Une solution alternative qui ne serait pas la licence globale
« Le maintien de l’interdiction du P2P et la protection du droit d’auteur par des technologies anticopie, basées sur les DRM, juge DSK, est une « solution [qui] paraît peu séduisante« . Mais, même s’il n’y montre pas opposé, DSK se dit « personnellement très dubitatif sur la solution de licence globale. La licence pose un problème de répartition de la manne collectée, indique-t-il, avant de s’interroger sur la naïveté du caractère volontaire de la licence. « Quels seraient les moyens de contrôle, si ce n’est ceux répressifs que les partisans de cette solution se refusent à mettre en place pour le téléchargement payant ?« , demande-t-il aux partisans de la licence globale.
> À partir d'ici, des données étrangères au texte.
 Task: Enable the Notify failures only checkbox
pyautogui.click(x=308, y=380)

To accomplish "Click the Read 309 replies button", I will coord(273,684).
Ainsi DSK propose une troisième voie, curieuse, qui serait la « légalisation payante du P2P« . « Le téléchargement serait autorisé (sur la base d’une source initiale légale), mais il serait payant quand l’œuvre est protégée. Le paiement serait collecté par le fournisseur d’accès en sus de l’abonnement, une fois par mois« , explique-t-il. Il s’agirait en somme d’institutionnaliser le paiement œuvre par œuvre que DSK semble par ailleurs rejeter. « Le coût par téléchargement nécessaire pour financer la culture serait bas, sans doute moins de dix centimes d’euro par œuvre« , et « l’augmentation phénoménale du volume compenserait la baisse des prix« , calcule l’économiste. Mais cette solution batarde et à la mise en œuvre des plus délicates semble surtout née du réflexe politique de la trouvaille d’idée. Il faut trouver une idée pour exister dans le débat.
Or les deux seules idées viables semblent bien s’opposer entre le système protectionniste mis en œuvre par DRM, et le système de licence globale. Si les seuls problèmes posés par cette dernière sont le mode de répartition des sommes collectées et son caractère optionnel, il faut sans doute mieux en discuter que de rejeter l’intégralité de la proposition.
Il faut du courage politique pour ouvrir cette discussion. Et c’est lui, plus que les idées, qui semble aujourd’hui manquer.